Artificial intelligence (AI) in the form of deep learning has promise for drug discovery and chemical biology, for example, to predict protein structure and molecular bioactivity, plan organic synthesis, and design molecules de novo. While most of the deep learning efforts in drug discovery have focused on ligand‐based approaches, structure‐based drug discovery has the potential to tackle unsolved challenges, such as affinity prediction for unexplored protein targets, binding‐mechanism elucidation, and the rationalization of related chemical kinetic properties. Advances in deep‐learning methodologies and the availability of accurate predictions for protein tertiary structure advocate for a renaissance in structure‐based approaches for drug discovery guided by AI. This review summarizes the most prominent algorithmic concepts in structure‐based deep learning for drug discovery, and forecasts opportunities, applications, and challenges ahead.
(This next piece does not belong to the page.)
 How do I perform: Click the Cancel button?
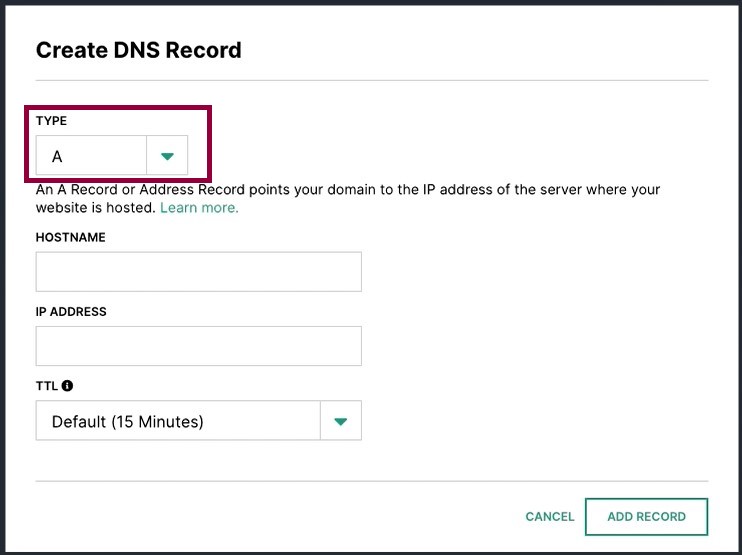[549, 517]
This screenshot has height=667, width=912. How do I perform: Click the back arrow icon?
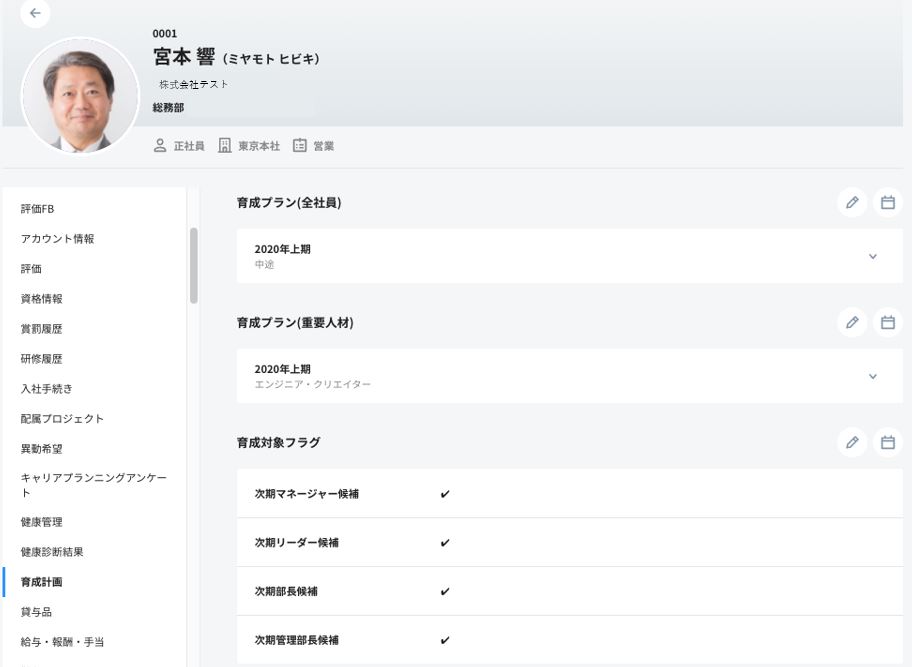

Artificial intelligence (AI) in the form of deep learning shows great promise for drug discovery, from predicting protein structures to designing ligands de novo. AI for structure‐based drug discovery has the potential to tackle unsolved challenges, such as predicting ligand affinity for unexplored protein targets and navigating uncharted regions in the chemical space. This review delves into cutting‐edge deep‐learning concepts for structure‐based drug discovery and explores the exciting applications, opportunities, and challenges that lie ahead.